As dealers, artists and insiders continue to arrive en masse to South Florida, the first days of Miami Art Week have kicked into full gear, with a first round of openings and events setting the pace for the week before Art Basel Miami Beach opens to the public tomorrow. With both first looks at several fairs and a number of premiere openings, Tuesday night’s proceedings were a first look at the hectic week ahead.
With ever-growing competition each night, the week’s events seem to be stretching earlier and earlier each year towards Sunday. The first major parties of the week, in fact, opened that evening, as the newly complete Faena Forum and Faena Arts Center opened their doors for the first in a series of performance-centered events celebrating the project. Chief among them was a parade down Collins Ave, featuring processional performance pieces like Los Carpinteros’ iconic backwards dancers and musicians. More events are planned for the week as well, offering interested parties ample opportunity to explore the new spaces, already nominated the “Faena Arts District.”
Ed Ruscha, Desire (2013)at the Desire Show, ©Ed Ruscha. Photo by Benjamin Lee Ritchie Handler. Courtesy Gagosian.
On Tuesday, however, the fairs began their opening previews, signaling something of an unofficial starting point. Untitled’s preview, held on Tuesday afternoon, was well-attended, as collectors got a jump on the week’s numerous fairs, while exploring Untitled’s spacious home on Ocean Drive. The fair seems to have hit a high note this year, with an increasingly strong lineup of galleries and artists, as well a more focused interest in converging threads across various booths, the fair brought a strong, and well-illustrated perspective on modern art production. Look for a full recap on the fair later this week.
As the afternoon wound towards the evening, Miami’s Design District, on the other side of Biscayne Bay, launched into its annual round of Tuesday night openings. Jeffrey Deitch’s renewed curatorial project with Larry Gagosian took center stage, as the pair’s show ‘Desire’ opened at the picturesque Moore Building. Curated in collaboration with Diana Widmaier-Picasso, the show was something of a figurative tour de force, winding through a broad range of visual threads and meditations on the body throughout the Moore building’s four floors. Shocked faces and wide eyes could be seen across each gallery, as as series of challenging, and often frank approaches to sexuality confronted the viewer throughout. Jeff Koons’s centerpiece sculpture from his Made in Heaven series was perhaps the most prominent, commanding attention on the ground floor for its sculptural depiction of Koons engaging in sex with his then wife, Ilona Staller, but there was no shortage of competitors, chief among them a series of live nude models arranged on the second floor by Urs Fischer and Georg Herold. Lounging among a series of roughshod clay sculptures, the model’s figures and calm expressions brought a sense of immediacy to the show program, one that energized many of the works around them, including a series of William Copley paintings, and a humorously erotic series of panels by Tom of Finland nearby.

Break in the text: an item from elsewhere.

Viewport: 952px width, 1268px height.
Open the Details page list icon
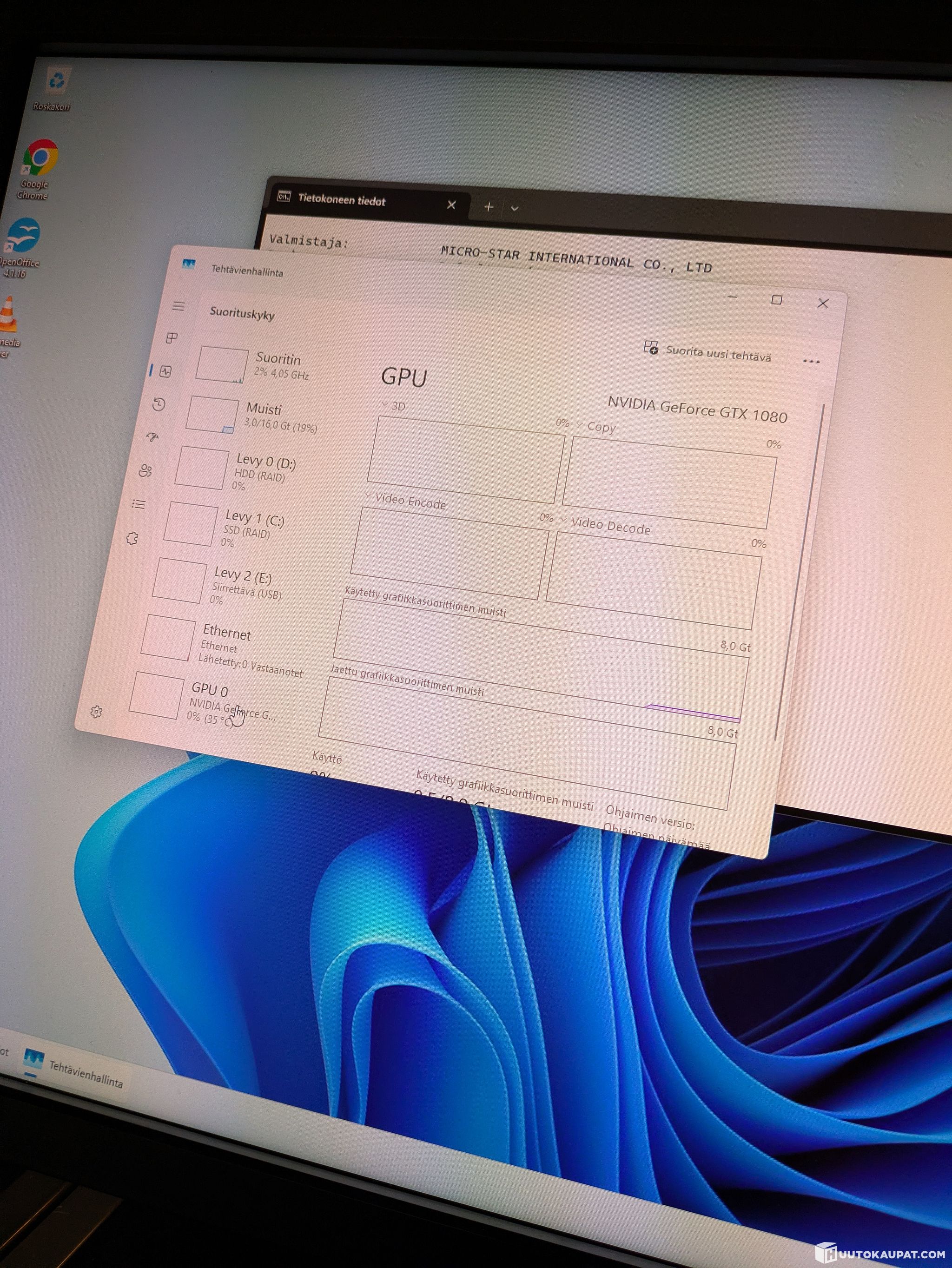coord(139,504)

Pablo Picasso, Femme Dans Un Rocking-Chair (1956) at the Desire Show, ©2016 Estate of Pablo Picasso / Artists Rights Society (ARS), New York. Courtesy Gagosian.
Next door, the ICA Miami was opening its final exhibition at the Moore Building before it moves next year to a brand new space several blocks away. Spread across several floors of former office space, the work of Thomas Bayrle served an often comical counterpoint to the dramatic imagery of “Desire,” often parodying the act of figuration in an age of mass consumption and media saturation. Bayrle’s forms, couched in a studied sense of the historical, twisted this same iconography through distended and abstracted symbols of the human body: cars, music, and other tools arranged in illusory patterns and undulating forms that pushed the sense of the human figure and human emotion towards the mechanical and the capitalistic, as masterful in their referential ability and conceptual potency as they were in their gestural execution. Considering the two shows in tandem, passage between the ICA and Desire offered a strangely compelling exploration of the image and body, form and function, as we move further into the 21st Century.
Breaking from the endless progression of openings and events, revelers branched off towards their chosen parties and dinners for the night. White Cube was hosting its annual event at the Soho Beach House, while the Miami Beach EDITION kicked off its week of parties in its BASEMENT nightclub, featuring a lush installation by the Haas Brothers, as well as specially designed bowling balls for the hotel’s bowling alley, curated by Night Gallery and Cultural Counsel.
Expect more as the week progresses, as Art Basel Miami Beach opens on Wednesday.